Water retaining crystals – yay or nay?

I have a confession to make.

Really, I should be ashamed of myself.  It’s time I got it out in the open, however:

I’m not very good at remembering to water my houseplants.  It’s not that I mean to forget…it just sometimes happens.  I like to pretend it’s because I’m doing everything within my power to prevent mould and other nasty humidity-related issues, but really, it’s just because I’m always on the go and certain things get kind of shuffled to the wayside.

Yep, now I’ve admitted it.  Please don’t judge me too harshly!   😉

It’s a good thing I have mostly African violets, which like to dry out between waterings.  In an attempt to alleviate the pain and suffering of my poor beleaguered plants, I’ve occasionally used water retaining crystals (aka hydrogels) in my potting soil.  For the most part, though, I haven’t really had to significantly change my watering schedule for plants with water retaining crystals in the soil versus those without; the extension of time between waterings seems to be a couple of days, perhaps three or four if I’m lucky.  I’ve never tried out the crystals in my outdoor containers, so I’m not sure if they would make a difference in hanging baskets or planters.  I’ve also never used commercial premixed potting soil that contains hydrogels.

Here’s the thing:  it seems that there is a bit of a controversy regarding water retaining crystals.  Many garden experts do not recommend their use, calling them gimmicks and citing their ineffectiveness.  (Plus, potting mixes containing the crystals are more expensive than those without!).  And, even more damaging:   I came across an article this past week which suggests that the common type of crystals made from polyacrylamide may actually be carcinogenic!  Oh boy, that’s not what I want in the soil for my houseplants…and definitely not in the potting mixes I’m growing food crops in.

There are alternatives to the polyacrylamide crystals (besides actually watering on a regular basis!).   The ones made of starch may actually be better at retaining water, and they are considerably safer.  I’m not certain how many studies have been done about all of this, and there is bound to be some continued debate.

Weigh in!  Have you ever used water retaining crystals – or would you ever use them – in your potting soil? 


  1. I’ve never used them, but have considered it. But if there is a possibility they are carcinogenic? I’ll just stick to what I’ve been doing…watering my plants!

    • Gimmicks are usually not all they’re cracked up to be – I’m rather concerned about that potential health risk. I definitely need to break out my watering can more often! 🙂

  2. Hi Sheryl. I used them in hanging baskets years and years ago. Never bothered again as I didn’t notice any difference, and they were expensive back then! Perhaps they’ve improved them now though…
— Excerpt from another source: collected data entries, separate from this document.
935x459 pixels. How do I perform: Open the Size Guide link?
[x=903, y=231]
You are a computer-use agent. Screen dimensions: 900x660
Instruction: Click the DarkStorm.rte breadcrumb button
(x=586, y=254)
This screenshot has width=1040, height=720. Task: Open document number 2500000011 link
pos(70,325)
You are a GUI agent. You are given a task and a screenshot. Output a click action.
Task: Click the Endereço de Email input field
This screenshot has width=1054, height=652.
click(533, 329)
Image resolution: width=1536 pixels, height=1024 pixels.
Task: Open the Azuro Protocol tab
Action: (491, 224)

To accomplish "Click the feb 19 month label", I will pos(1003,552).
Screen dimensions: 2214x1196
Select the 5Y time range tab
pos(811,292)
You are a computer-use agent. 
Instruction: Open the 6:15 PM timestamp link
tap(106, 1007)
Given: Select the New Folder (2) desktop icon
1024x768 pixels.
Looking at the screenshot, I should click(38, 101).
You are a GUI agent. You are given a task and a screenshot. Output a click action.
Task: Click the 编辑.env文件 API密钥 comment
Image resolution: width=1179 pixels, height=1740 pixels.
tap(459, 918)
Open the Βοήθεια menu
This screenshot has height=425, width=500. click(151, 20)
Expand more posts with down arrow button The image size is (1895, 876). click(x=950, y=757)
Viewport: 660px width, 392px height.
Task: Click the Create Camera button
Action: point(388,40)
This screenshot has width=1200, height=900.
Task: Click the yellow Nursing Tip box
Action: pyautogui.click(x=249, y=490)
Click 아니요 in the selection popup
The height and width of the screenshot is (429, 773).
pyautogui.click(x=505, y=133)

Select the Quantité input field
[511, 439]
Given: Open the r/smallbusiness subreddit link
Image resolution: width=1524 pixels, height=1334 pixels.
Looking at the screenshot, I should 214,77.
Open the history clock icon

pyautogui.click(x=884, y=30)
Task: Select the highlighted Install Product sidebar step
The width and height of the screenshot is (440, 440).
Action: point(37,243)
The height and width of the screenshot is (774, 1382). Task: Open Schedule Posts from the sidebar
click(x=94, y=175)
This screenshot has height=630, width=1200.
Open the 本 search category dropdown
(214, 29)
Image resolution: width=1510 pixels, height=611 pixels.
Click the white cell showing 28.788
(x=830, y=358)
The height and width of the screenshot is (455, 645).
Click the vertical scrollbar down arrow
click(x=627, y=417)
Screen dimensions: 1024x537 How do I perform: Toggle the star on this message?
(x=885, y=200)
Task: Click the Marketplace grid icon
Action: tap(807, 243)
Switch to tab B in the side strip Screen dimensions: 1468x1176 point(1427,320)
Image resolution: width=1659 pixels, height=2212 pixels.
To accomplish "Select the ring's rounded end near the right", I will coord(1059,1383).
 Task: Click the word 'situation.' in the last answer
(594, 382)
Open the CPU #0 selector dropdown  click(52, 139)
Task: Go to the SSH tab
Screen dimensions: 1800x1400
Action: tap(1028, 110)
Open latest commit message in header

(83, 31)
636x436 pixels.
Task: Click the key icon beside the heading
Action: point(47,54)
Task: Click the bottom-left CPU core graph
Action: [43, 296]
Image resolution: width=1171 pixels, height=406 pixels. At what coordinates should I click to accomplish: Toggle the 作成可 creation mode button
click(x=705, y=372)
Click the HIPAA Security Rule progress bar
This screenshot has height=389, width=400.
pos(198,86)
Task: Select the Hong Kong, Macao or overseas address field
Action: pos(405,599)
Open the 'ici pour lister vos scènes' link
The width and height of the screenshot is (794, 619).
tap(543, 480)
    • I do wonder if the starch-based ones are as good as they say – apparently they’re far superior to the polyacrylamide ones and you can go nearly a week extra between waterings. But, you’re right, they’re expensive and I don’t know if it’s really worth purchasing them to conduct a test.

  3. Sheryl, I know a dedicated gardener who uses the crystals. I don’t use them because I came across some of the same things that you did. Also, I’m not in charge of house plants, which tend to die off pretty regularly here. Not that I’m blaming anyone.

    • LOL love your comment about the houseplants! 🙂 Yes, now that I’ve read up a bit more, I’m a tad concerned about using the crystals I have (which are the polyacrylamide ones). I’m not certain the extension of time between waterings is substantial, anyway – and if there is a potential health risk, it’s better to stop using them.

  4. I actually used a product in my pots and hangers this year. They are sealed in an envelope. When watered it turned into a pillow. I found that took up a bit too much room in the hangers but all in all, green thumbs up because they really worked well.

    • Good to hear that they worked for you, in outdoor containers! I agree that they sometimes puff up a bit too much and use up considerable space in the containers. I always have to remember to adjust for the size of the pot. I wonder if you had the type made out of starch?

      • mmmmmm, not sure. I bought them at Greenland Garden Center near Edmonton. The envelopes were completely flat and without reading the details I assumed they stayed that way…LOL. Yes, only really good in a bigger pot.

  5. I have lined my hanging pots with pampers diapers and then put soil on top and the flowers needed far less watering, especially good in the hot weather. SuzAnne.